Small drop: the change in global reinsurer capital between 2014 and the third quarter of 2015 shows a 2 per cent decline to $565 billion. This fall has been attributed to unrealised investment losses and adverse foreign exchange movement

Global reinsurance capital has fallen back from its $575 billion peak, recorded in 2014, and is now estimated to be 2 per cent lower at $565 billion.

The reason for the $10 billion drop is unrealised investment losses, together with adverse foreign exchange movement, according to the latest report from Aon Benfield.

During the past 12 months alternative capital has continued to grow, albeit at the slowest rate since 2010, and hit $69 billion.

That was only an 8 per cent rise, but Aon Benfield maintains its prediction that alternative capital will jump to between $120 billion and $150 billion by 2018.

“Over-capitalisation” is often cited as one of the reasons for the soft reinsurance market.

The figures in the “Reinsurance Market Outlook” report are based on data up to and including the third quarter of last year.

The reinsurance intermediary and capital advisory firm has a positive outlook for reinsurance buyers at April 1 renewals. “Insurers are likely to find improvements in pricing terms and conditions that are similar to what we achieved for clients at January 1,” the company stated in its report.

During last year there were discernible trends within the alternative capital space, with sidecar capacity increasing the most, up 30 per cent, and a smaller increase in insurance loss warranties.

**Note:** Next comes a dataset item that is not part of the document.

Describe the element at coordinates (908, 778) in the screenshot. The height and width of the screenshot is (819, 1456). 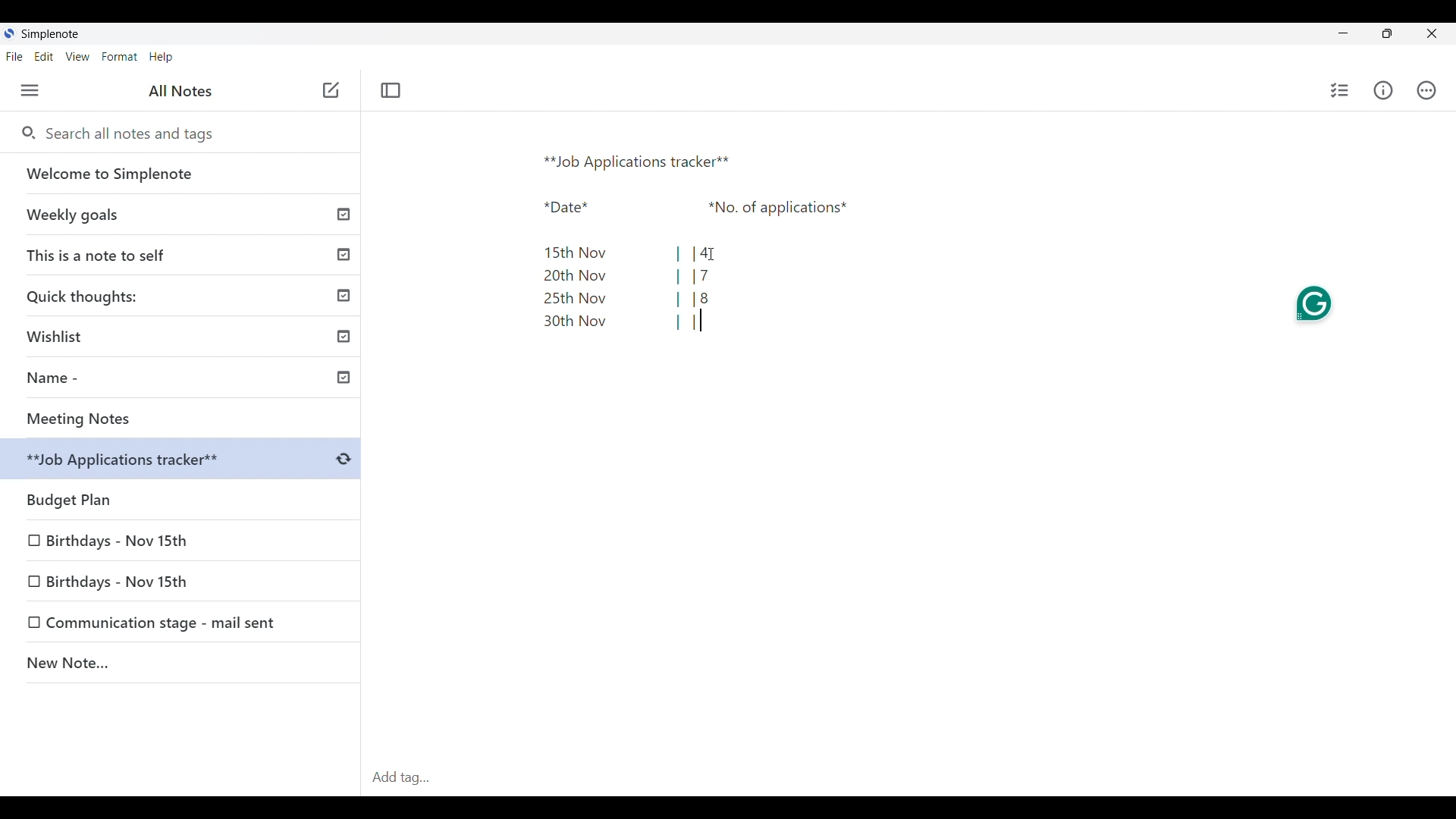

There was a small decrease in catastrophe bond capital.

Growth opportunities seen in 2015 included more insurance and reinsurance transactions focused on US residential mortgage default risk and the increase in demand for cyber risk insurance coverage.

There was also a growing privatisation of public risk, as shown by Florida Citizens Property Insurance Corporation having now placed $3.9 billion of risk transfer into the private market, compared to $575 million in 2011. Last year, the Florida Hurricane Catastrophe Fund secured reinsurance capacity from the private market for the first time.

Aon Benfield expects to see more non-insurance corporate sponsors in the catastrophe bond market. US railroad company Amtrak was an example of this during 2015.

Every major region of the world sustained below average annual insured losses last year, and for a second consecutive year there were no major catastrophes that registered insured losses above $5 billion. The costliest insured event for the US was a February winter storm that resulted in $2.1 billion of insured losses, making it “the lowest ‘most expensive’ annual individual insured loss event sine 2000”, the report noted.

Insured global catastrophe losses were at their lowest level since 2009, with a tentative figure of $32 billion, compared to the 10-year average of $61 billion. The US continues its record-setting streak of consecutive hurricane seasons without a major hurricane landfall. The last major hurricane to strike the US was Wilma in October 2005.

Global flood losses were identified as a major growth opportunity due to the low insured-to-economic loss ratio.

Looking ahead, Aon Benfield said leading reinsurers had invested heavily in skills and processes to allow more of clients’ risks to be managed in the reinsurance market.

“These commitments will need to continue and broaden beyond the early movers to allow us to continue to meet growing demand in six areas.”

Those areas are US mortgage credit risk; life and annuity risk; government risk depopulation and risk transfer; regulatory and rating agency capital model adoptions and enhancements; tactical reinsurance transactions; and cyber and corporate giga-liability risk programmes.

“Differentiators for reinsurers going forward are increasingly apparent. Underwriting expertise, breadth and depth of coverage, and responsible servicing translate to strong broker and client relationships,” Aon Benfield stated.

The company further noted that many reinsurers “have put even further focus on client intimacy, enhanced risk analytics, broader product and distribution capabilities, and capital market relationships while at the same time simplifying and streamlining their businesses wherever possible to maximise operating efficiencies”.